■ **REQUIRED ACTIONS**
1) In the sphere parameterization text, what does the angle φ represent?
2) Reproduce the sphere parameterization text word for word, starting at "We first need" and ending at "the parameterization here.".

■ **SOURCE TEXT**
We first need to parameterize the sphere and we’ve already done a sphere in this problem set so we won’t go into great detail with the parameterization here.

The parameterization for the full sphere is,

\[\vec r\left( {\theta ,\varphi } \right) = \left\langle {5\sin \varphi \cos \theta ,5\sin \varphi \sin \theta ,5\cos \varphi } \right\rangle \]

We don’t want the full sphere of course. We only want the lower half of the sphere, i.e. the portion with \(z \le 0\). This means that we’ll need to restrict \(\varphi \) to \(\frac{1}{2}\pi \le \varphi \le \pi \). Recall that \(\varphi \) is the angle points make with the positive \(z\)-axis and because we only want points below the \(xy\)-plane we’ll need the range of \(\frac{1}{2}\pi \le \varphi \le \pi \).

■ **COLLECTED DATA**

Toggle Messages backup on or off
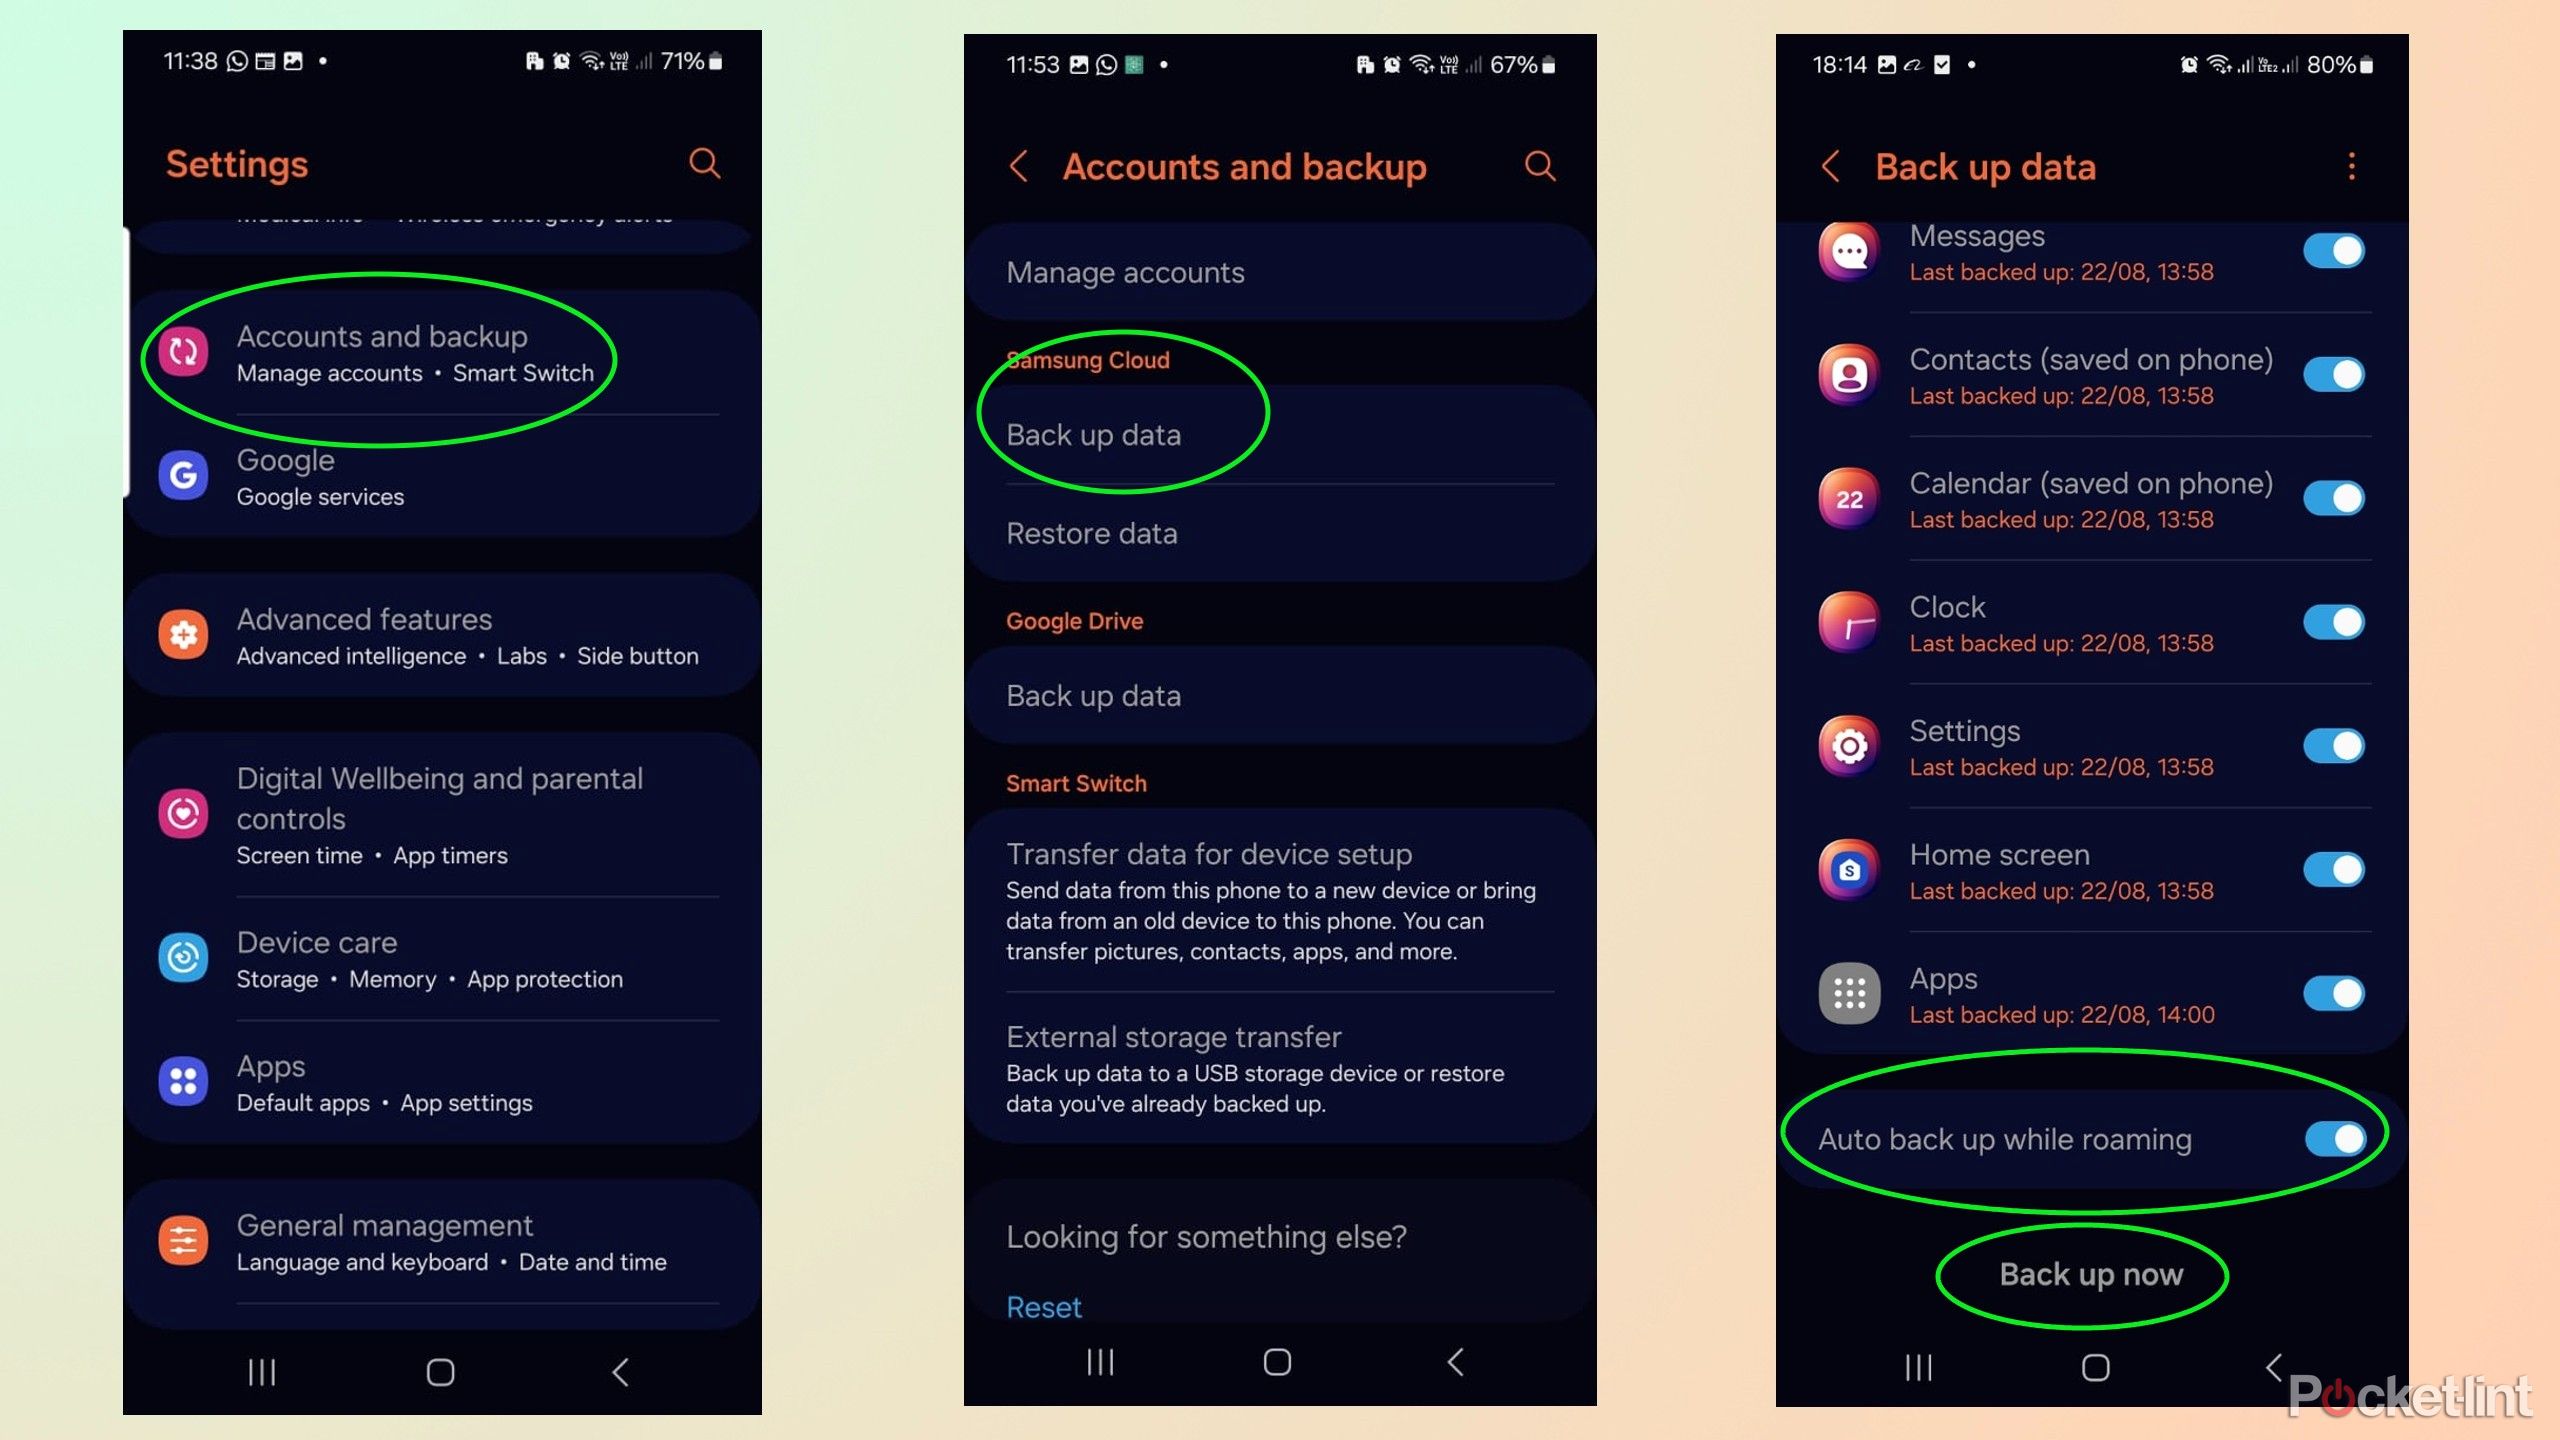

■ **SOLUTIONS BELOW**
1) It is the angle that points make with the positive z-axis.

2)
We first need to parameterize the sphere and we’ve already done a sphere in this problem set so we won’t go into great detail with the parameterization here.